§ WHAT IS BEING ASKED
Which lines of the data contain the string "Task"? Show each of them.

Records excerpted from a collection
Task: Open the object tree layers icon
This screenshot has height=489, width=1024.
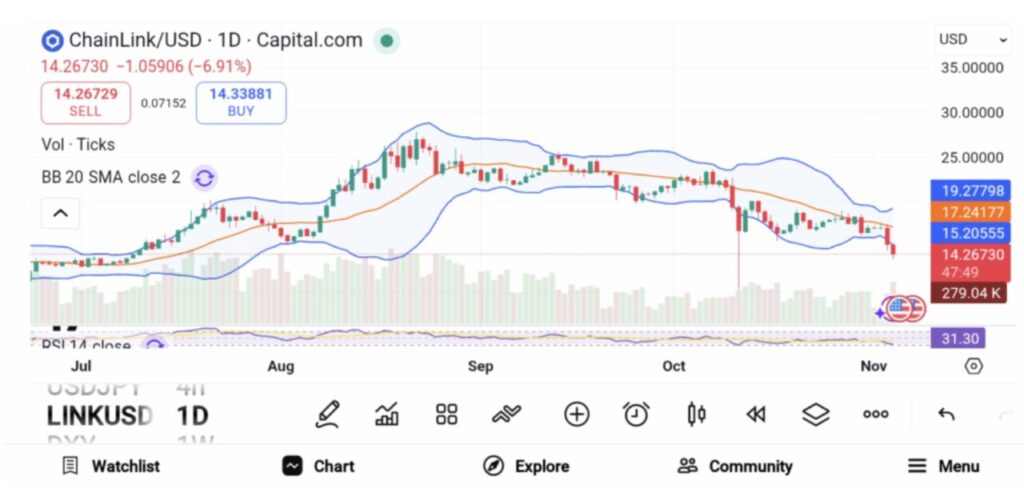Action: click(816, 414)
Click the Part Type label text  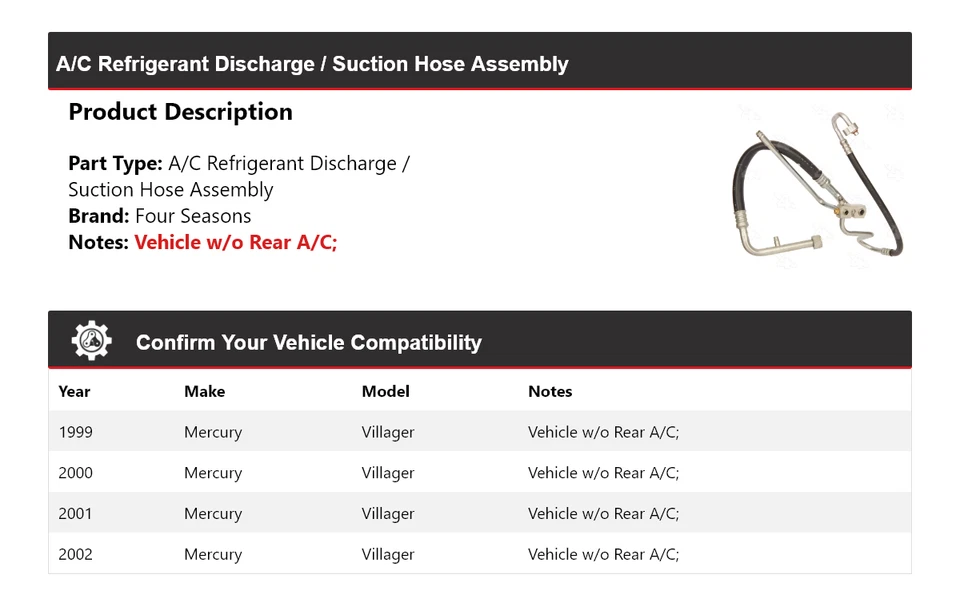click(115, 163)
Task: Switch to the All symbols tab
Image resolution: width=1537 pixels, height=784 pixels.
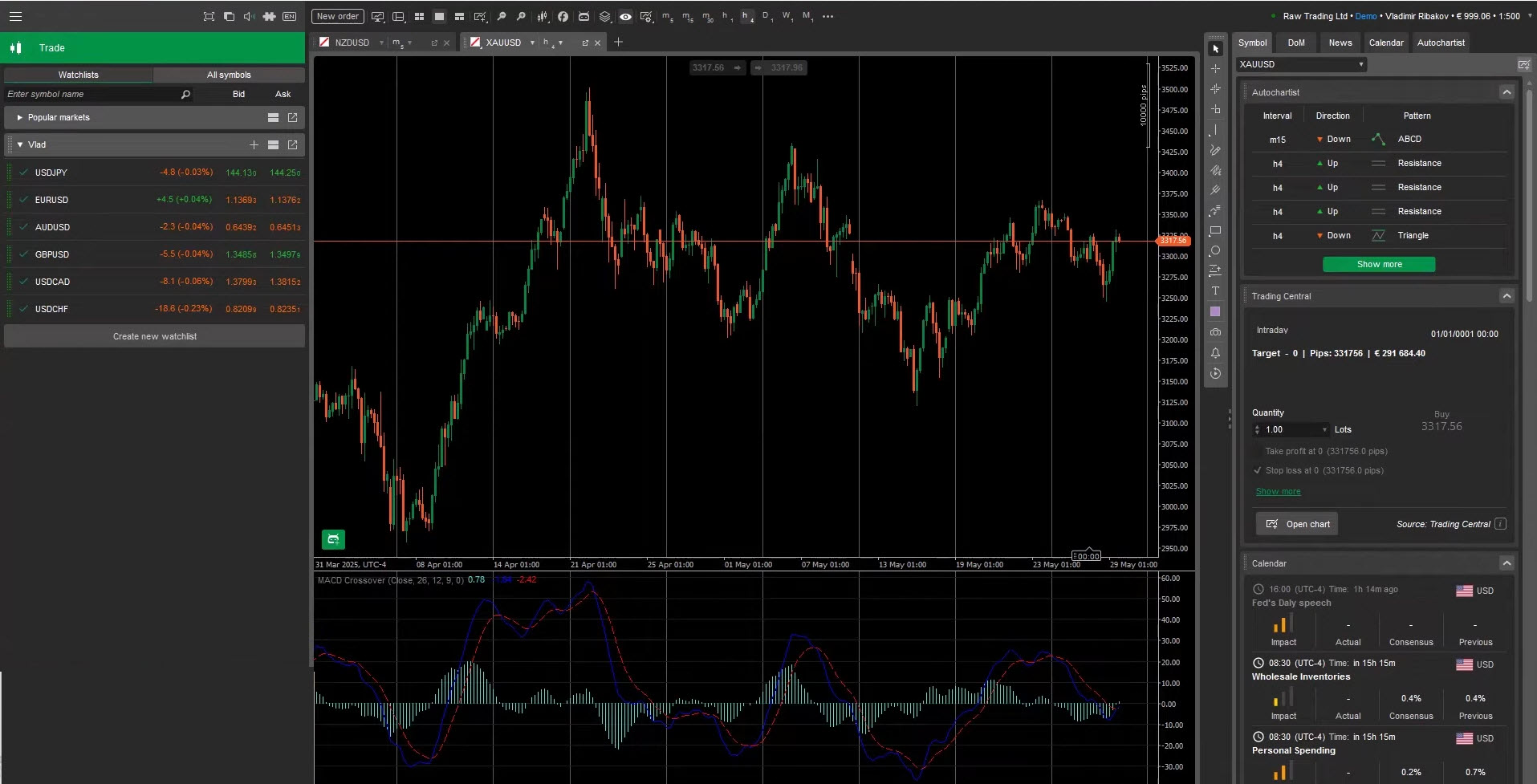Action: coord(229,75)
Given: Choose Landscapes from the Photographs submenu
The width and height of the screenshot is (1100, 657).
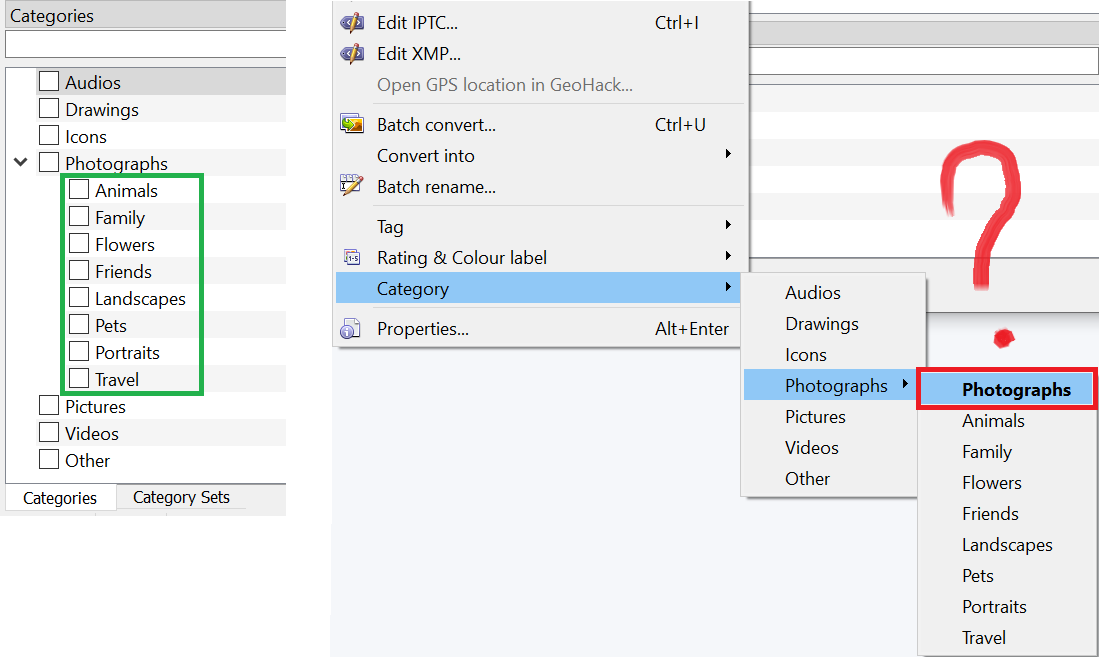Looking at the screenshot, I should click(1007, 545).
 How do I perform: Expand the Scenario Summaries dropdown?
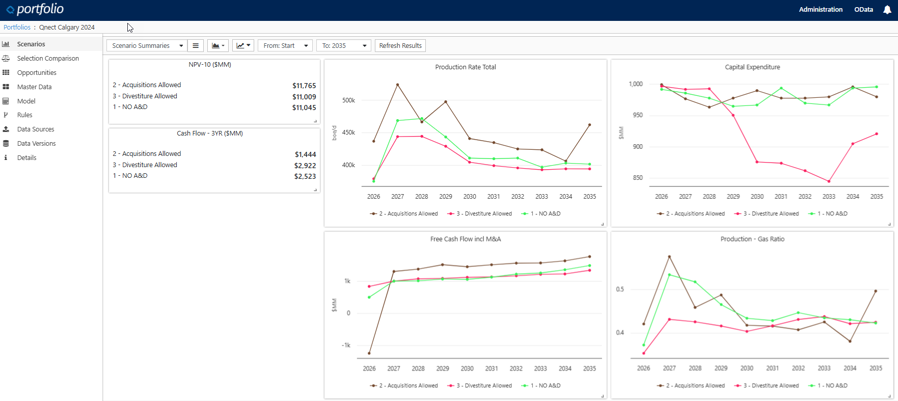146,46
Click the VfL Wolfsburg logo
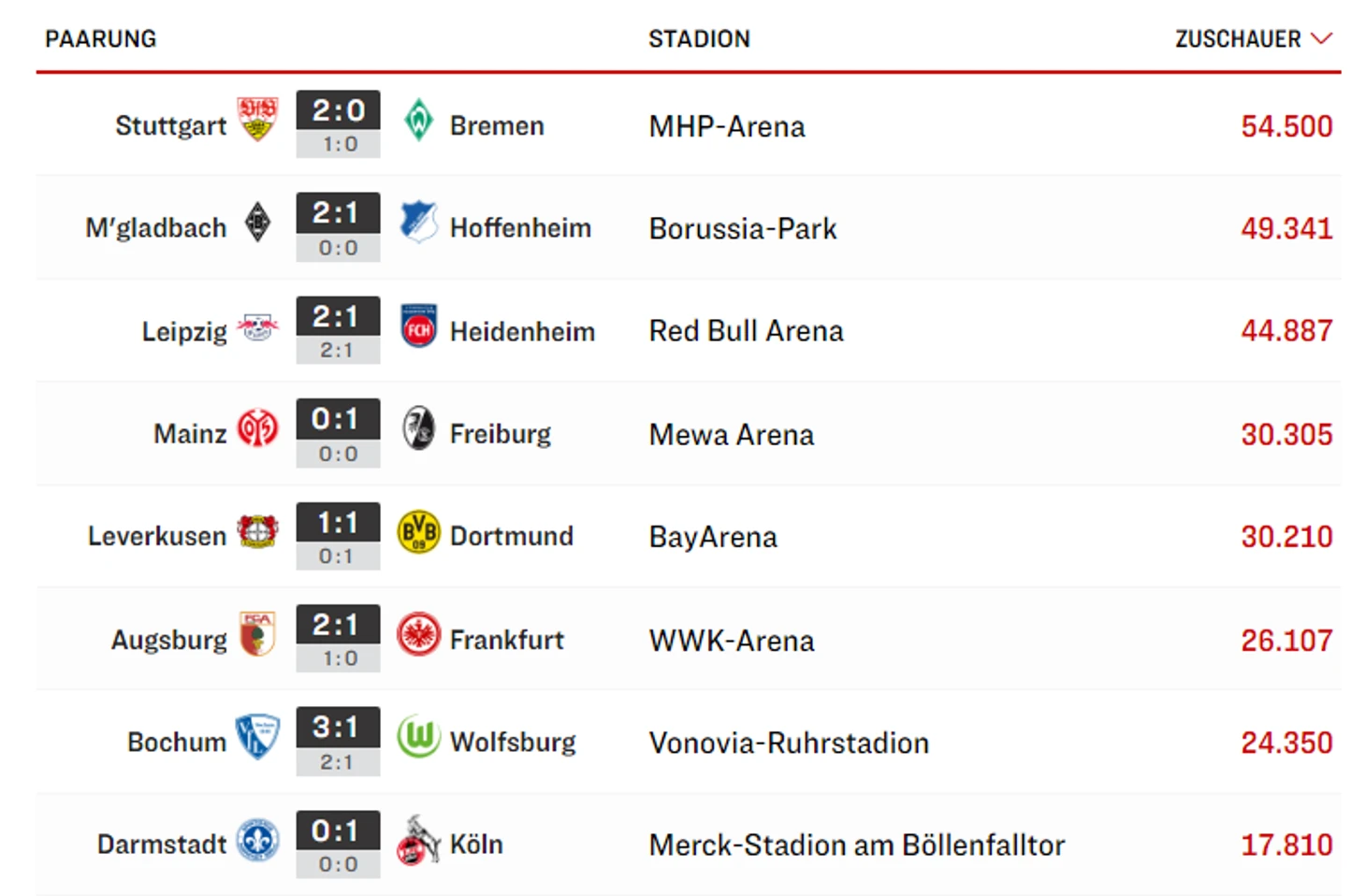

§ RESULT
Task: Open the object tree layers icon
Task: Switch to the All symbols tab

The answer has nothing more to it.